Advancing poplar genomics: Nearly gap-free genome assembly unveils new insights and applications

A research team has successfully assembled a nearly gap-free, telomere-to-telomere (T2T) genome of Populus ussuriensis, filling gaps present in the P. trichocarpa genome. Leveraging long-read sequencing, the team identified and annotated centromere regions in all double haploid (DH) genome chromosomes, providing a first for poplars. With 34,953 protein-coding genes, this genome surpasses P. trichocarpa by 465 genes.

The T2T P. ussuriensis genome enhances understanding of poplar genome structure and functions, aiding in poplar evolutionary studies. The assembly's high collinearity with P. trichocarpa facilitates comparative genomics, epigenetic research, and reproductive biology studies, marking a significant contribution to the field.

Poplars, renowned for their relatively short life cycle and wide adaptability, have become pivotal in various industries and reforestation efforts due to their versatile applications and pioneer tree characteristics. Despite their significance, achieving high-quality genome assemblies in poplars, especially Populus trichocarpa, remains challenging due to their high heterozygosity and highly repetitive sequences in the genomes.

Recent advancements in sequencing technologies have improved assembly quality, yet high genomic heterozygosity persists as a barrier. The development of homozygous lines offers a potential solution, but the long juvenile periods of woody plants pose practical challenges.

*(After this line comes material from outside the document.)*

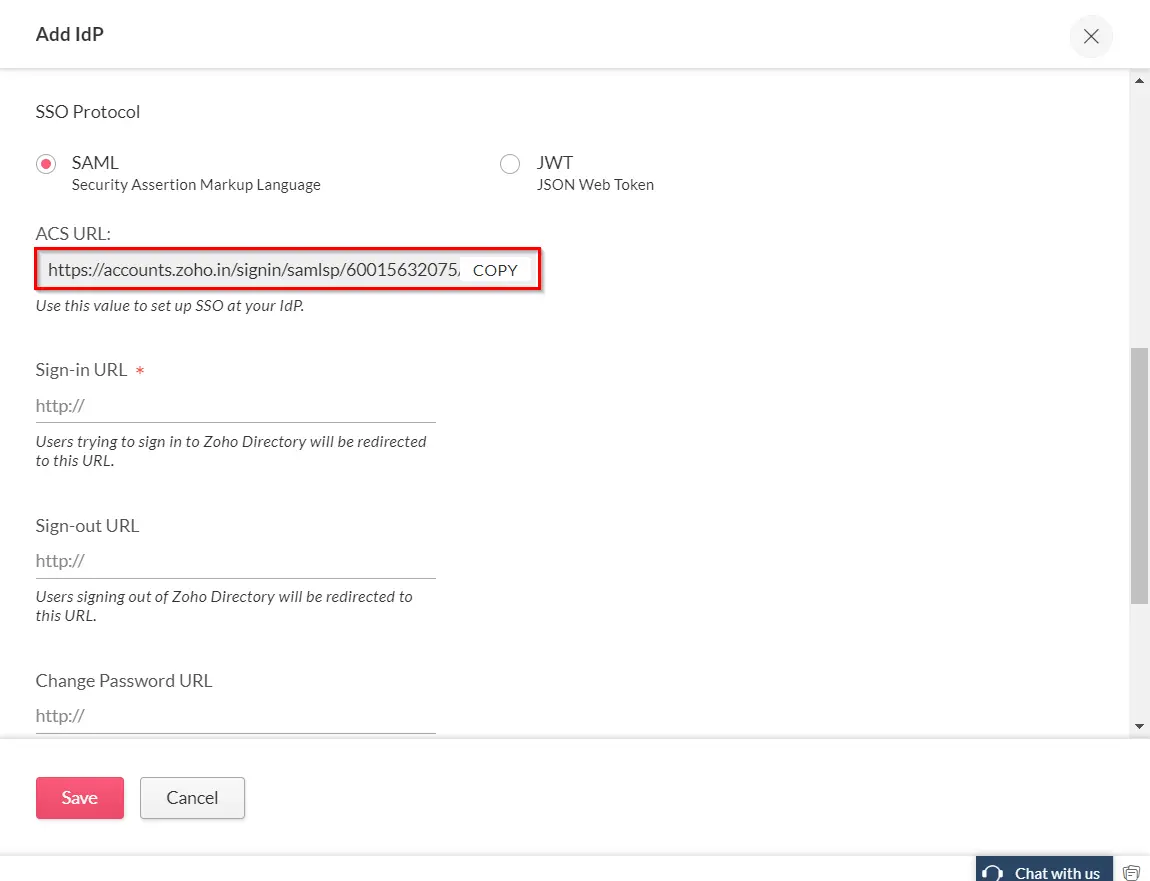Save the new identity provider
The height and width of the screenshot is (881, 1150).
pos(79,797)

While DH lines have been utilized in crop genome sequencing, their application in forest trees remains limited.

Addressing this gap and developing efficient methods for inducing haploid plants or DH lines in poplars could revolutionize genomic research in these dioecious trees, enabling more accurate and comprehensive genome assemblies for enhanced understanding of their biology and environmental adaptability.

A study published in Forestry Research reveals a high-quality poplar genome with annotated centromeres and telomeres, facilitating molecular analyses and comparative genomics.

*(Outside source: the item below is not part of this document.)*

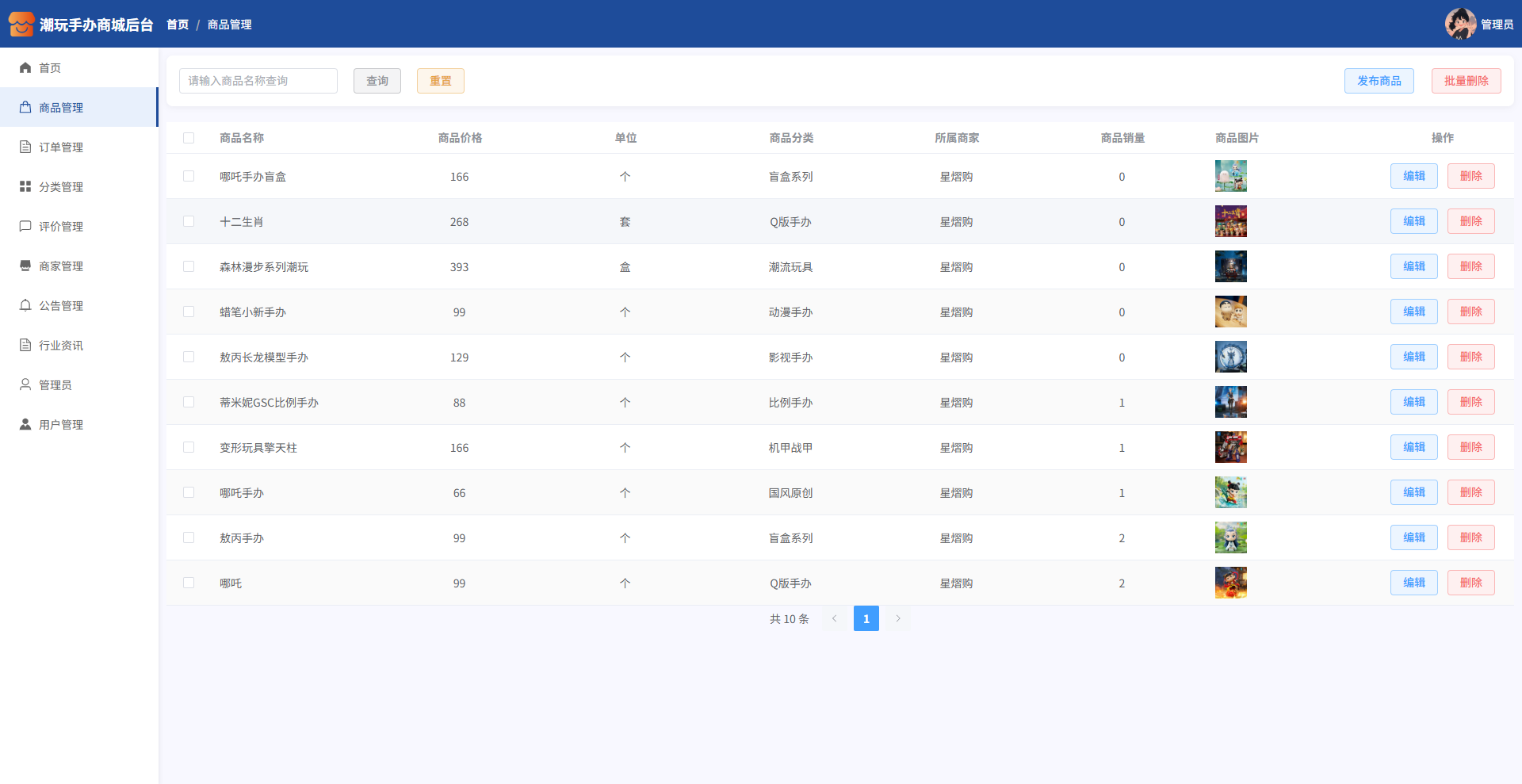Click the announcement bell icon

25,306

The study initiated haploid callus induction from P. ussuriensis anthers, identified haploid and DH calli via high-throughput screening, and conducted whole-genome resequencing for SNP identification. DH15 line was selected, and k-mer analysis estimated its homozygous origin and genomic size. A gap-free reference genome was constructed for DH15 using PacBio HiFi reads and Hi-C data, featuring 19 fully assembled chromosomes, annotated telomeres, and centromeres.

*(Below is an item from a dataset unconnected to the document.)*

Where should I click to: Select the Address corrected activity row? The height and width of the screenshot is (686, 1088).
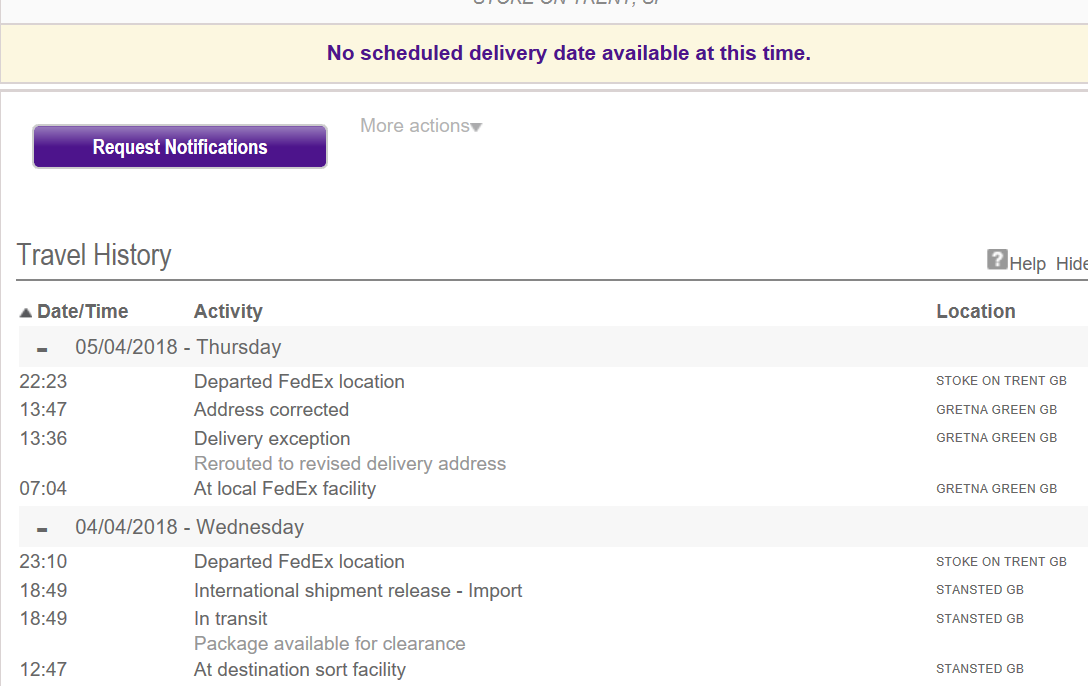point(271,409)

The genome exhibited high completeness and quality, surpassing previous P. trichocarpa assemblies. Telomeres displayed distinct lengths across chromosomes, while 19 centromeres with varying lengths and structures were identified. Comparative analysis revealed close phylogenetic relationships among Populus species. The DH15 genome, with 34,953 protein-coding genes, demonstrated a diverse array of repetitive elements. Notably, gene family analysis identified specific gene families enriched in phosphate metabolic processes. Comparison with other Populus genomes highlighted DH15's superior contiguity and completeness, particularly in centromere regions, unveiling new genes and transcripts.

According to the study's senior researcher, Su Chen, "This refined genome assembly will be highly instrumental in molecular analyses of gene functions in poplar trees and enable comparative genomic studies across different poplar species. It serves as a solid foundation for future research on the poplar and other plant genomes."

In summary, this study achieved a near-gapless assembly of a highly contiguous poplar genome, DH15, enabling comprehensive analyses of centromeric regions and gene functions, which will drive advances in poplar genomics, comparative studies, and molecular breeding strategies. Looking ahead, this refined genome assembly will serve as a crucial resource for understanding poplar biology and accelerating practical applications in forestry and biotechnology.